El primer mazazo que recibió Age of Conan fue su lanzamiento, el cual puede definirse desde varias perspectivas que van desde el auténtico desastre a “no fue tan malo”. En cualquier caso, muchos esperaban que la obra de Funcom eclipsase a Blizzard en todos los aspectos posibles, pero pronto pudo comprobarse que lanzar al mercado un MMORPG no era tarea fácil. Lag, bugs y falta de contenido fueron algunos de los aspectos que golpearon como el acero cimmerio: frío y con contundencia. ¿El resultado? Un éxodo masivo tras los primeros meses que dejó a Age of Conan con un número de jugadores suficiente para mantener el juego y seguir dotándolo de contenidos, incluida una expansión, pero muy lejos de las previsiones.

Pese a todo, y aunque el resultado no fue el que afición y estudio esperaban, Age of Conan no ha sido el único MMORPG lanzado por Funcom. Tras este vendría The Secret World que quizá sea uno de los títulos más singulares dentro del género. Un juego que mezclaba una historia potente con conceptos bastante alejados de los cánones del mismo. Investigadores y sucesos de corte “paranormal” transformaron a The Secret World en un título de culto para aquellos que supieron descubrir sus secretos. Pero una vez más, esta es otra historia.

Regresando al mundo del bárbaro más famoso del mundo, Funcom no daba por perdido la jugosa licencia de Conan. Y para su regreso por la puerta grande se optó por hacerlo con un título de supervivencia online. Un género muy competido pero con un denominador común: la mayoría de estos proyectos estaban estaban, y siguen estando, inmersos en prolongados desarrollos lo que dejaba a los noruegos con posibilidades de lanzar un producto terminado y competente. Esta vez la victoria estaba al alcance de la mano. Así que se pusieron manos a la obra y como venía siendo habitual, una vez que hubo un producto relativamente estable Conan Exiles se lanzó en formato de acceso anticipado.

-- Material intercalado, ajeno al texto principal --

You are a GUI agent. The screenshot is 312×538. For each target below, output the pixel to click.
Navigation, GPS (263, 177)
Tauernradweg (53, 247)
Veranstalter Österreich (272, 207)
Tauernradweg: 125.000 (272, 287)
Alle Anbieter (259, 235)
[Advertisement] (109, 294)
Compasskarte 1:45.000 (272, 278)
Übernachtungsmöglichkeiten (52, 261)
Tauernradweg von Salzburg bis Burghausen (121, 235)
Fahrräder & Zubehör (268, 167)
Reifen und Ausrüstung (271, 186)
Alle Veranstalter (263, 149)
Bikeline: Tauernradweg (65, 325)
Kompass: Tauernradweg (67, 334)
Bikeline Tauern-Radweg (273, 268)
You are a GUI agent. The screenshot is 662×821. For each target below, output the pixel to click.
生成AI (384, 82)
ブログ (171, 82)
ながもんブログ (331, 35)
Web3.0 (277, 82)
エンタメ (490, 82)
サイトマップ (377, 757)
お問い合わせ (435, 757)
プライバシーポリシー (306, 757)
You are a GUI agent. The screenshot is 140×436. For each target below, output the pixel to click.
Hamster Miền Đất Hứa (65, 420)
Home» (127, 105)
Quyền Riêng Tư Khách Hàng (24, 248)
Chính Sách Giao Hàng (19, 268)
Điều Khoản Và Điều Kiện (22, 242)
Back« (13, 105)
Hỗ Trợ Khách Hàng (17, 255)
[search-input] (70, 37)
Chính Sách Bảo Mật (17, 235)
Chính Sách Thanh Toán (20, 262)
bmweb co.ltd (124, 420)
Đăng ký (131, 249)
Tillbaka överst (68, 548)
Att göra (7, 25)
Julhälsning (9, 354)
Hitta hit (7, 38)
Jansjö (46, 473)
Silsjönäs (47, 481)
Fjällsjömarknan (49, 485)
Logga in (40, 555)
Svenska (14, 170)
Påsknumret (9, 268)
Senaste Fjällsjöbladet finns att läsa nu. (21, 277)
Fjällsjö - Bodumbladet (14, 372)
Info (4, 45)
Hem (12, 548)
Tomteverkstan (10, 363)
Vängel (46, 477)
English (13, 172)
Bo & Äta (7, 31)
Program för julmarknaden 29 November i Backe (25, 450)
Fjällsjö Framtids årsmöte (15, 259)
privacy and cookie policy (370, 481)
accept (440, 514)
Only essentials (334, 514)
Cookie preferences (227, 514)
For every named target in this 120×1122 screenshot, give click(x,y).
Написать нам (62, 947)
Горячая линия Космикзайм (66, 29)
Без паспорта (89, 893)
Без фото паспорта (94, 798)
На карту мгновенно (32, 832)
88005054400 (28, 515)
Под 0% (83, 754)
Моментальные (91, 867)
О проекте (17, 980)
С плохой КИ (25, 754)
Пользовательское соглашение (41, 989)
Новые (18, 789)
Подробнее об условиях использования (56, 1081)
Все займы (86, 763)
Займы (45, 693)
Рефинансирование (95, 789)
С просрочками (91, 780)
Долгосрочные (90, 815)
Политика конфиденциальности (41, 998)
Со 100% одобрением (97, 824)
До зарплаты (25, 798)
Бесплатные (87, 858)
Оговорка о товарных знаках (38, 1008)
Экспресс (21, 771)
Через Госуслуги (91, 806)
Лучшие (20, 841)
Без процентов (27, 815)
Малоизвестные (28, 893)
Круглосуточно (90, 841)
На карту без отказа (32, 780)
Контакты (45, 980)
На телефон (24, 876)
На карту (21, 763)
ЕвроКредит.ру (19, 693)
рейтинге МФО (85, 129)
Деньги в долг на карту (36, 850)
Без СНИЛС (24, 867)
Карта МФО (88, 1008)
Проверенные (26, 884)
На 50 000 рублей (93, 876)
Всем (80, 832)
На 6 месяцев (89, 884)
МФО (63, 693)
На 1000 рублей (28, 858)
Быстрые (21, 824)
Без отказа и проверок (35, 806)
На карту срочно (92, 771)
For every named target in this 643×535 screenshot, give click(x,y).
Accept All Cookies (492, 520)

Una de las curiosidades que más llamó la atención, y que nos recuerda que el cuerpo humano sigue siendo un tabú, fue la desnudez integral en la que comenzaban nuestros avatares. Eso, y la posibilidad de decidir el tamaño de nuestro pene. Una circunstancia que copó infinidad de titulares en la prensa especializada y que sin duda fue aprovechado y orquestado por Funcom en una nueva jugada para que Conan Exiles y sus penes estuviesen en boca de todos, metafóricamente.

Una jugada un tanto arriesgada, ya que el “hype” había jugado una mala pasada a Age of Conan y la historia podría volver a repetirse. Se planteaba la posibilidad de que más allá de las anécdotas, en Conan Exiles no hubiese nada más. Algo que finalmente no fue así ya que Funcom ha sabido crear un juego de supervivencia online bastante interesante y con un fuerte componente de rol que le sienta muy bien. En cierto modo, la experiencia con el MMORPG se nota y ya tenían experiencia más que suficiente para recrear Hyboria. ¿El resultado? Excelente y gracias al apoyo de la comunidad el juego ha ido creciendo y cambiando para transformarse en uno de los actuales reyes de este género.